### [本文抜粋]
·····
プロジェクト表示エリア で作業フォルダをクリックし アクション で表示または解析したい内容をクリックします。

  1. ジョブの延長、継続

ジョブの延長や継続が必要な場合は、再度ワークフロー設定ボタンをクリックします。「ジョブを実行しますか?」と聞かれたら はい をクリックし、継続元の作業フォルダを選択し、新規ジョブと同様に計算条件の設定を計算の開始を行います。

4.2. ファイルモードの場合

  1. 初期構造を作成

ファイル ‣ 新規ファイル をクリックし、 初期構造の作成方法 の手順で、計算したい系を作成します。

  1. 計算条件(キーワード)の設定

上部のツールバーの ソルバ プルダウンメニュー solver で使用したいソルバを選び、 キーワード設定 ボタン toolbar_configure をクリックします。

いくつかのソルバでは、キーワードの欄にポインタを重ねると、そのキーワードの意味が出現します。

  1. 計算の実行

  • WinmostarをインストールしたWindows PC上で計算を実行する場合( ローカルジョブ

    • キーワード設定ウィンドウが開いた状態で Run ボタンを押します。

    • キーワード設定ウィンドウを OK ボタンを押して閉じます。 メインウィンドウの キーワード表示エリア にキーワードが反映されるので、キーワードを直接編集したい場合は、この段階でキーワード表示エリアを編集するか、 テキストエディタで開く から任意のテキストエディタを用いて入力ファイルを編集します。 その後、ツールバーの 実行 ボタン toolbar_run をクリックします。

    Run または 実行 をクリックした後、入力ファイルが保存されていない場合は入力ファイルの名前を入力すると保存され、続けて Winmostar Job Manager にジョブが登録されます。

    Winmostar Job Manager は登録されたジョブを順番に処理します。
·····
### [提供資料]
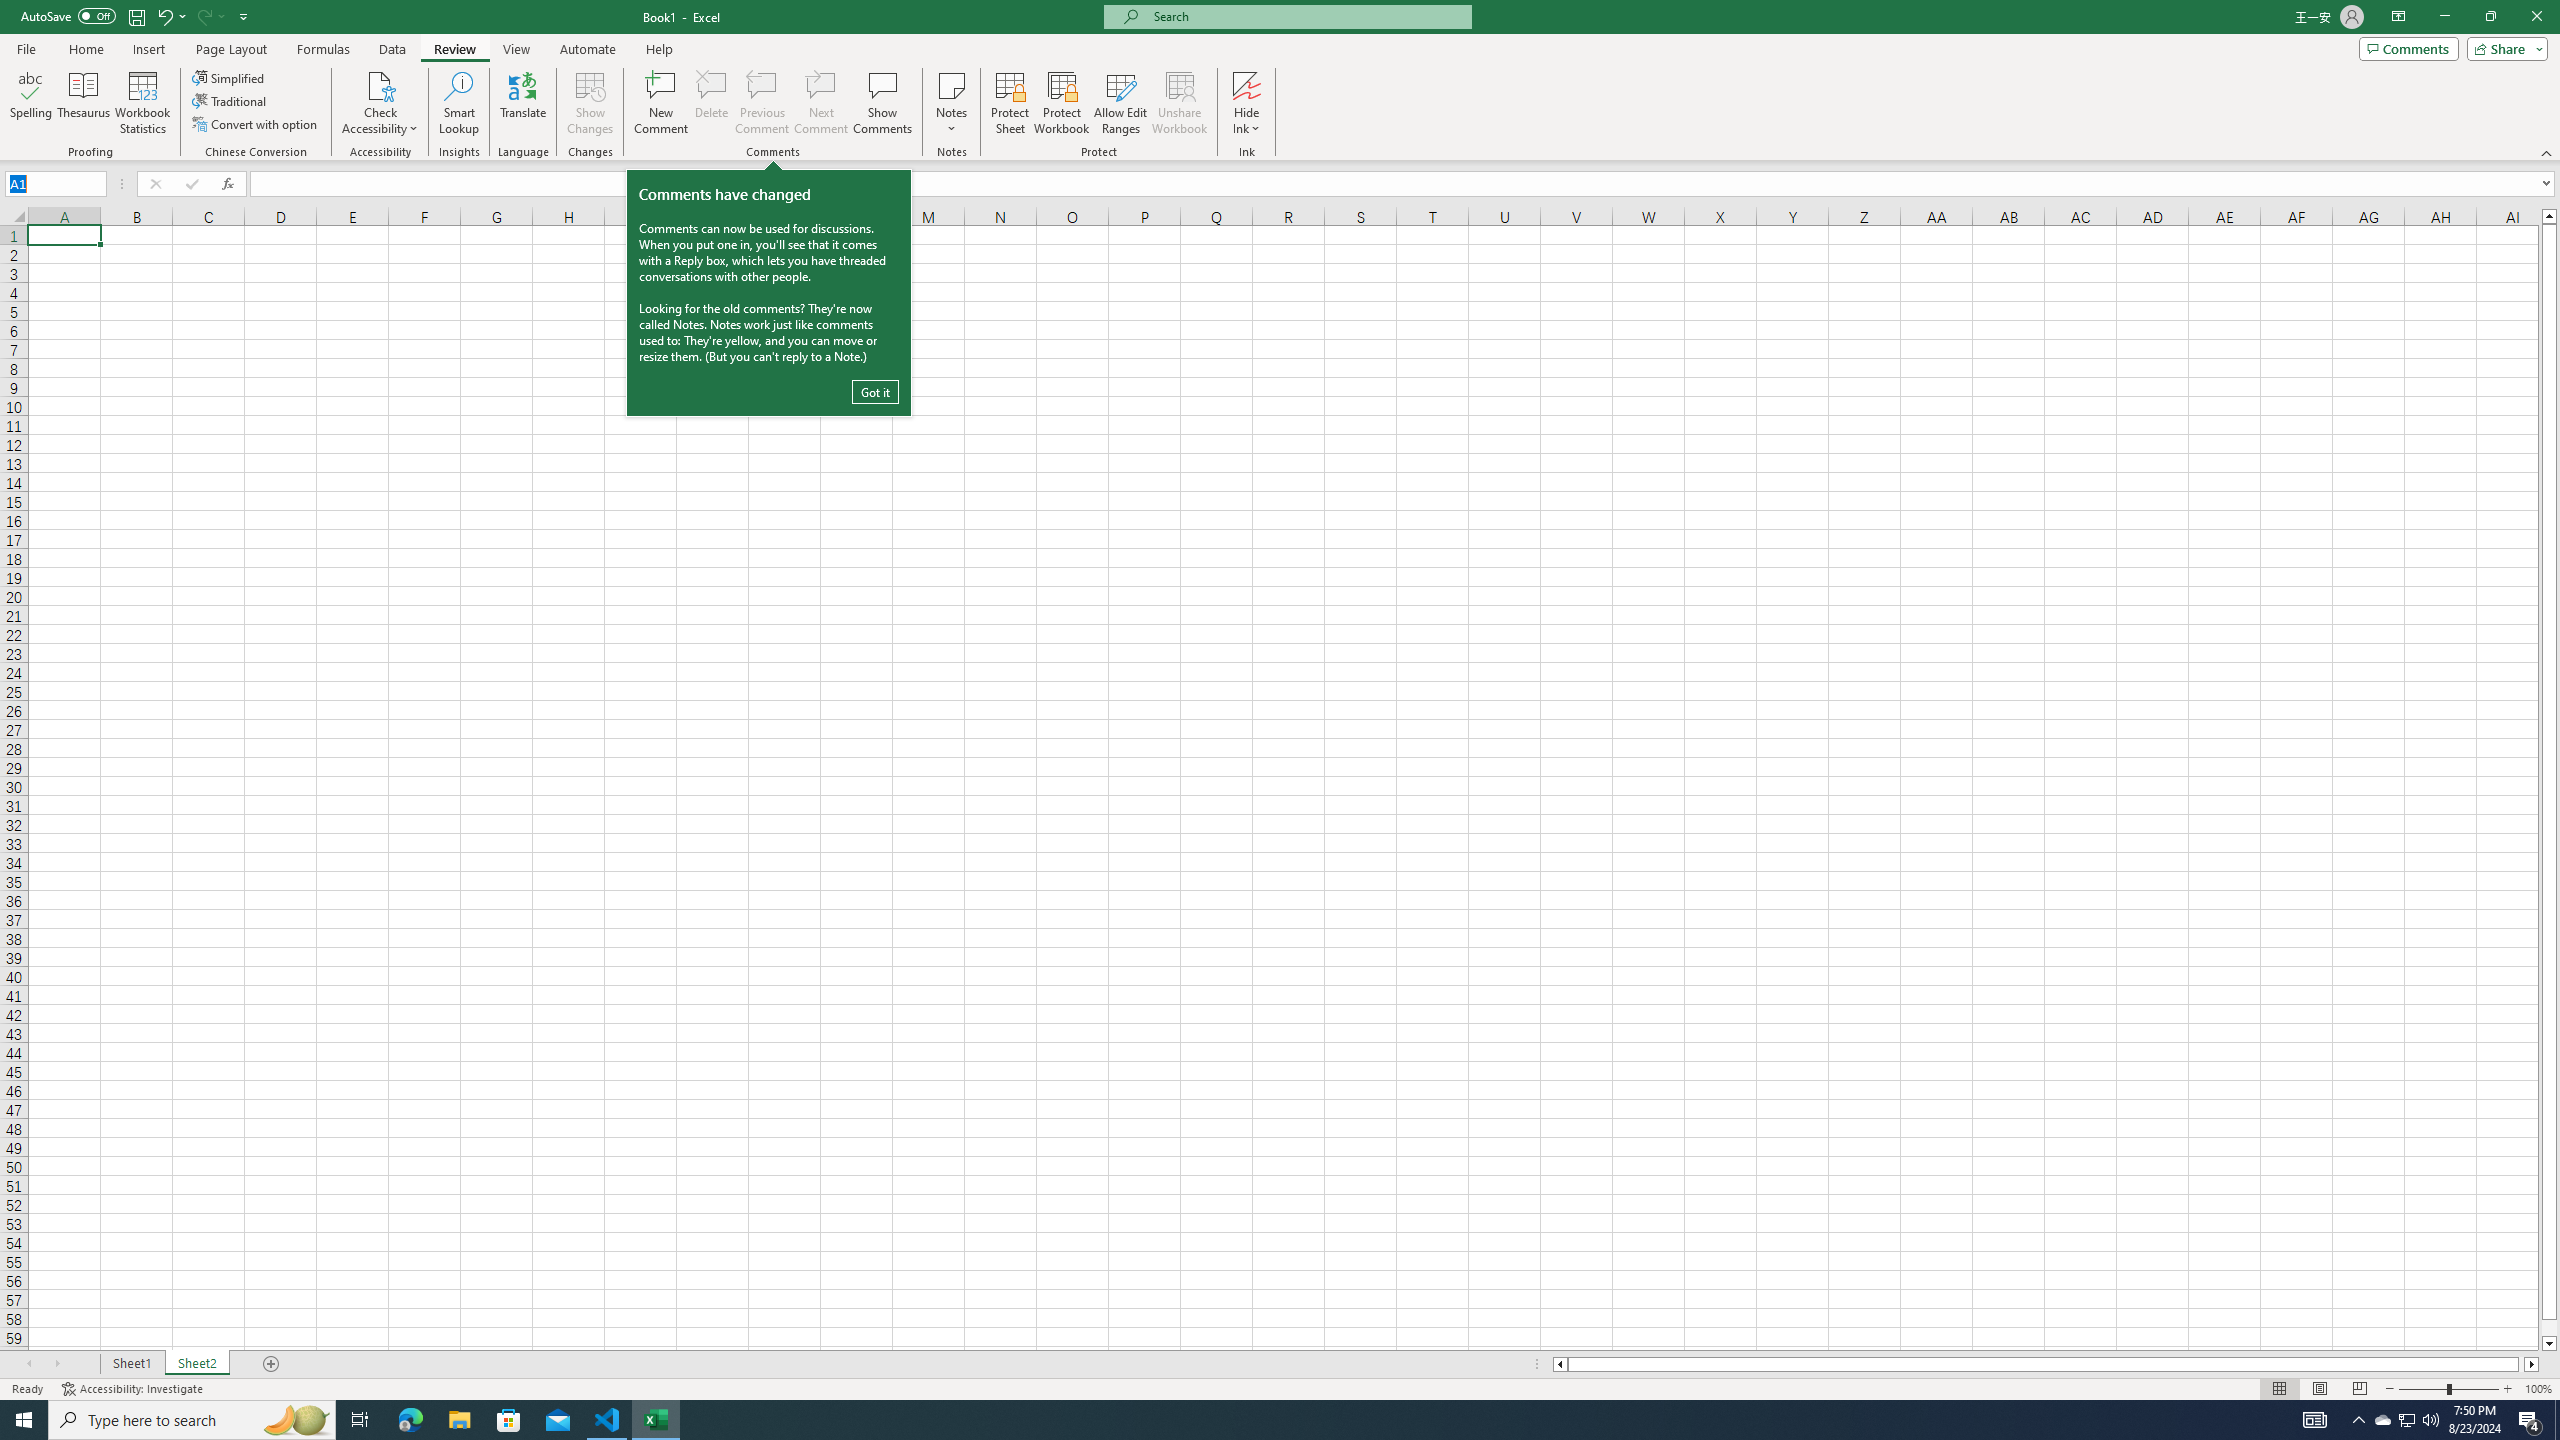 This screenshot has height=1440, width=2560. Describe the element at coordinates (196, 1363) in the screenshot. I see `'Sheet2'` at that location.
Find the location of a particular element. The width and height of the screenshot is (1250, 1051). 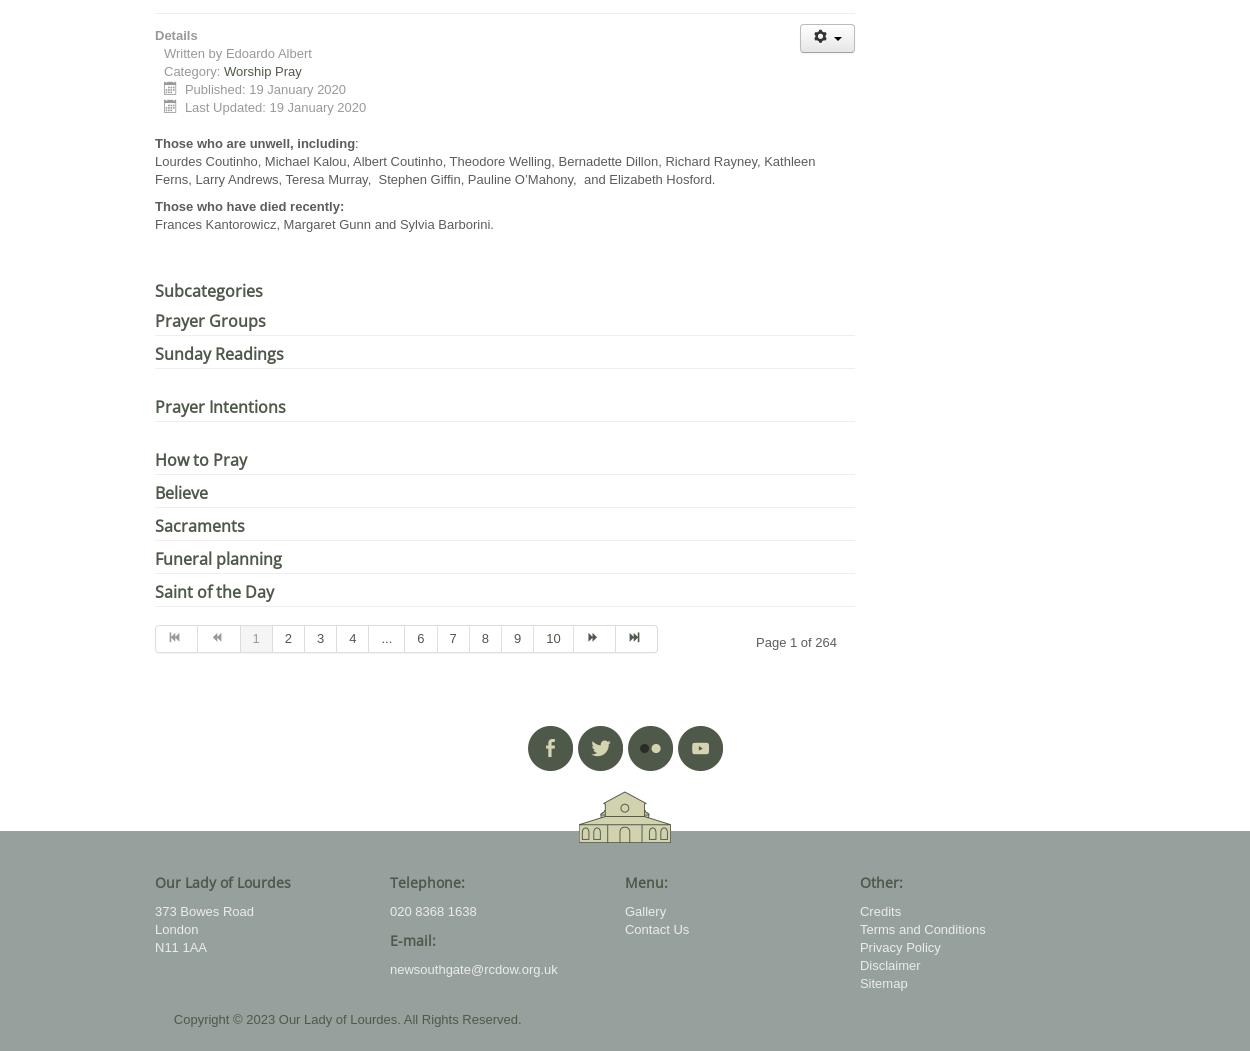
·····
### [取り組む課題]
1 > Winmostarの操作説明から、「上部のツールバーの ソルバ プルダウンメニュー」から「キーワード設定ウィンドウが開いた状態で Run ボタンを押します。」までの部分をすべてそのまま打ち直すこと。
2 > Winmostarの操作説明によると、ジョブの延長や継続が必要なときはどのボタンをクリックするか。
3 > Winmostarの操作説明を、最後の文のあとから書き継ぐこと。

### [解答]
1 >
上部のツールバーの ソルバ プルダウンメニュー solver で使用したいソルバを選び、 キーワード設定 ボタン toolbar_configure をクリックします。

いくつかのソルバでは、キーワードの欄にポインタを重ねると、そのキーワードの意味が出現します。

  1. 計算の実行

  • WinmostarをインストールしたWindows PC上で計算を実行する場合( ローカルジョブ

    • キーワード設定ウィンドウが開いた状態で Run ボタンを押します。

2 > ワークフロー設定ボタンを再度クリックする。

3 >
    ジョブを中止したい時は、該当するコンソールウィンドウを閉じるか、該当するコンソールウィンドウがアクティブな状態でCtrl-Cを実行します。

  • WinmostarをインストールしたPCにネットワークで接続されたLinuxマシン上で実行する場合( リモートジョブ

    キーワード設定ウィンドウを OK ボタンを押して閉じます。

    次に、ツールバーの リモートジョブ投入 ボタン toolbar_submit をクリックしサーバへの接続設定を行います。 設定方法は ファイルモードにおけるリモートジョブの設定手順 を参照してください。 その後、 Submit Remote Job ウィンドウ上の Send & Submit ボタンを押し、入力ファイルの保存、転送(Send)とリモートサーバでのジョブの登録(Submit)を一度に行います。

    リモートサーバ上では登録されたジョブが順番に実行されます。

    リモートサーバ上でジョブが終了したら Get All Files ボタンを押して、WinmostarをインストールしたWindows PC上に計算から出力されたファイルを転送します。

    その他の細かい操作については ファイルモードにおけるリモートジョブの操作手順 を参照してください。

    ジョブを中止したい時は、 Send & Submit を実行した直後に表示されたジョブIDを覚えておき、 Submit Remote Job ウィンドウの Queue ‣ Kill submitted job をクリックし、ジョブIDを入力します。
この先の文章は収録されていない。